Senate Immigration Bill Could Boost Health Care Workforce
News outlets report that the plan could make it easier for foreign-born doctors to come to the United States while reducing the dependence of newly legal immigrants on emergency rooms.
Politico: Immigration Bill Could Import Foreign-Born Doctors
The immigration bill might have a partial solution to the doctor shortage in underserved areas: import them. Or more precisely, make it easier for foreign physicians who come to the U.S. for their medical residencies to stay on after their training — if they’ll then serve three years where they are most needed (Cunningham, 4/22).
Modern Healthcare: Boost To Healthcare Workforce Could Come From Immigration Bill
A bipartisan Senate immigration bill could boost the nation's healthcare workforce, in addition to expanding coverage to millions of newly legal residents. The 844-page Border Security, Economic Opportunity, and Immigration Modernization Act, which was introduced Thursday, would provide a legalization process for the approximately 11 million illegal immigrants. Although the bill bars access to public benefits during a transitional period, the newly legal residents could qualify for private insurance for the first time—possibly reducing their dependence on emergency rooms, according to health policy experts (Daly and Zigmond, 4/19).

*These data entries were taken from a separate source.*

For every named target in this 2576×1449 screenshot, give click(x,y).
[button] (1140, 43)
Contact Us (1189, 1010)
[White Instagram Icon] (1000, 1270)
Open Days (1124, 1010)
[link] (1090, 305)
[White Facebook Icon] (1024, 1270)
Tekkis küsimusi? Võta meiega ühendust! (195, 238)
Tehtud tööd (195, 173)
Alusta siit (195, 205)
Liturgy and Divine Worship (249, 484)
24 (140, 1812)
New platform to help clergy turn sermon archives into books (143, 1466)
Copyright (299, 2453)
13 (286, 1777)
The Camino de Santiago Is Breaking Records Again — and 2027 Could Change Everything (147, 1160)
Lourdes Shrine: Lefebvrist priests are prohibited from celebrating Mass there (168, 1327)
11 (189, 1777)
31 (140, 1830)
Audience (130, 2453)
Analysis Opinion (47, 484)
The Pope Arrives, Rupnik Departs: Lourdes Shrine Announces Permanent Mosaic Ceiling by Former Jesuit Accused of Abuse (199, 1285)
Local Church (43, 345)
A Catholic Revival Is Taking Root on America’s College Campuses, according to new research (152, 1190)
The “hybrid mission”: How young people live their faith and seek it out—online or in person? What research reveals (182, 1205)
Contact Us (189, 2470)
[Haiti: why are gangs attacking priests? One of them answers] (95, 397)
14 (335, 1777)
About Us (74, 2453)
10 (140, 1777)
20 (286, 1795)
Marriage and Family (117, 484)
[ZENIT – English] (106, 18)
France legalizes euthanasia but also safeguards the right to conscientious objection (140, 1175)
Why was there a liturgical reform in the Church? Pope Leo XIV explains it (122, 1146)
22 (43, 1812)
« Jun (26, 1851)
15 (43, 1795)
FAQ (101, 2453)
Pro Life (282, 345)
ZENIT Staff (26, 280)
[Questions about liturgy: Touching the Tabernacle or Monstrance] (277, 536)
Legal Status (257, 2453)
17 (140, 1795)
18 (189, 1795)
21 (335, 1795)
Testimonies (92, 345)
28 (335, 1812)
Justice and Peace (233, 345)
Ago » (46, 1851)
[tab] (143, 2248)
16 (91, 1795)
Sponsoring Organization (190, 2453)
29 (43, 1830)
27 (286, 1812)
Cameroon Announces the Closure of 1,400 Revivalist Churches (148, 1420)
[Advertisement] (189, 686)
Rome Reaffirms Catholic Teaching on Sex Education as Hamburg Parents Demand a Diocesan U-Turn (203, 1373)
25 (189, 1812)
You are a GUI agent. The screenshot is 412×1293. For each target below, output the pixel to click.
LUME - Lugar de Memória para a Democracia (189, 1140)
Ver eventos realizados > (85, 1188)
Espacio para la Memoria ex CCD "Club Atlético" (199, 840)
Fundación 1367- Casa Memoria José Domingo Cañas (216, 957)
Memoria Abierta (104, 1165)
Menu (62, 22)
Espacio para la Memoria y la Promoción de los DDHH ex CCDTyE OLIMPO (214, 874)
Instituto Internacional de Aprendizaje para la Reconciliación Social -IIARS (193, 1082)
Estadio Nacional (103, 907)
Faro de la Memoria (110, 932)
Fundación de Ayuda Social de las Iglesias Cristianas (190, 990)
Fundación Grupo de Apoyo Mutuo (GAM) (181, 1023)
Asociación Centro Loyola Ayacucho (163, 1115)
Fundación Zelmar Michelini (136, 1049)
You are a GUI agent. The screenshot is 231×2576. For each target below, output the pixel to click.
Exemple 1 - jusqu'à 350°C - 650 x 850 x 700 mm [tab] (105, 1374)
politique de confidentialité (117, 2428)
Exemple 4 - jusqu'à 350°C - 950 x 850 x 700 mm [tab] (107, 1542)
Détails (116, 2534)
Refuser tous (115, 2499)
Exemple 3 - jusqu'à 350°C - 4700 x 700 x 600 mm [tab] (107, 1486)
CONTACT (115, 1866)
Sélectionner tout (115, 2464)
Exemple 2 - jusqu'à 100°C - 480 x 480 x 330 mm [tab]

Also in the health policy headlines from Capitol Hill -
Politico: Mental Health Advocacy Hits Reset
Mental health advocates hitched a ride on the gun control wagon. Now the wagon is stuck. After the Sandy Hook school killings, all sides of the gun control divide agreed that mass shootings — Tucson, Aurora and Newtown, among them — highlighted inadequacies in the U.S. mental health care system. Some opponents of any new gun restrictions framed the problem as primarily a mental health crisis. From their viewpoint, guns don't kill, mentally ill people do (Kenen and Cunningham, 4/21).